Lune

Il était de ces nuits où le soleil semble ne jamais vouloir se lever. La lune, dans son trône de ténèbres, surplombant la forêt, semblait me fixer, un sourire narquois aux lèvres.
Courant à travers bois, les branches écorchaient mon corps, se dressant contre moi, complices de cet astre. J’avais la sensation que la forêt toute entière se resserrait pour m’emprisonner entre ses bois. La terreur me gagnait à mesure que je courais, et les pas derrière moi se faisaient plus lourds et plus proches à mesure que je m’éloignais.
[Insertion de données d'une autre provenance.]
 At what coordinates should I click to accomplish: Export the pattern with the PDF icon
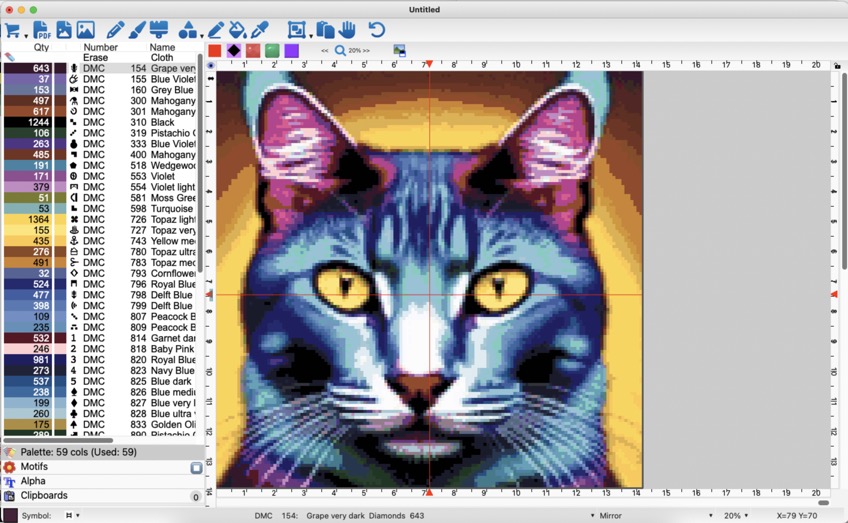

Lorsque j’atteins enfin l’orée de la forêt, le silence tomba sur le monde. Essoufflée et épuisée par ma course effrénée, je tournais sur moi-même, haletante, pour me retrouver face à un néant absolu. La lune avait disparu derrière la cime des arbres et la nuit avait revêtu son aspect originel, poudré et enveloppant. Les pas avalés par ce néant, semblaient n’avoir jamais été réels, et je pensais m’être peut-être laissée emporter par ma peur du noir. La voiture tombée en panne à trois kilomètres de la maison, le raccourci par la forêt après une soirée interminable, la brume d’automne qui régnait en cette nuit de pleine lune, la panique et la fatigue qui me firent perdre mon chemin et faire des détours ; mon imagination s’était probablement emballée au son d’une brindille craquant sous les pas d’un animal.

Je me dirigeais vers la maison, toujours haletante et en alerte malgré mes tentatives pour me rassurer. Regardant autour de moi et pressant le pas, ce n’est qu’une fois la porte verrouillée que je pus enfin respirer. 
Allumant la lumière et enlevant mon manteau, je me trouvais ridicule. Réagir comme une enfant à plus de trente ans, rentrant aux aurores, mes vêtements déchirés, ma peau recouverte d’écorchures et d’hématomes, était aberrant.
À bout de force, me dirigeant vers le salon, je me figeais sur place. Face à moi, derrière la fenêtre, la lune disparaissait doucement, et c’est sous son sourire s’élargissant que j’entendis la porte s’ouvrir lentement. Paralysée par la peur et les yeux injectés de terreur, j’entendis de nouveau ces pas lourds avançant calmement vers moi. J’eus simplement le temps de distinguer les premiers rayons du jour avant d’entendre une voix glaciale et rieuse me dire « bonne nuit ».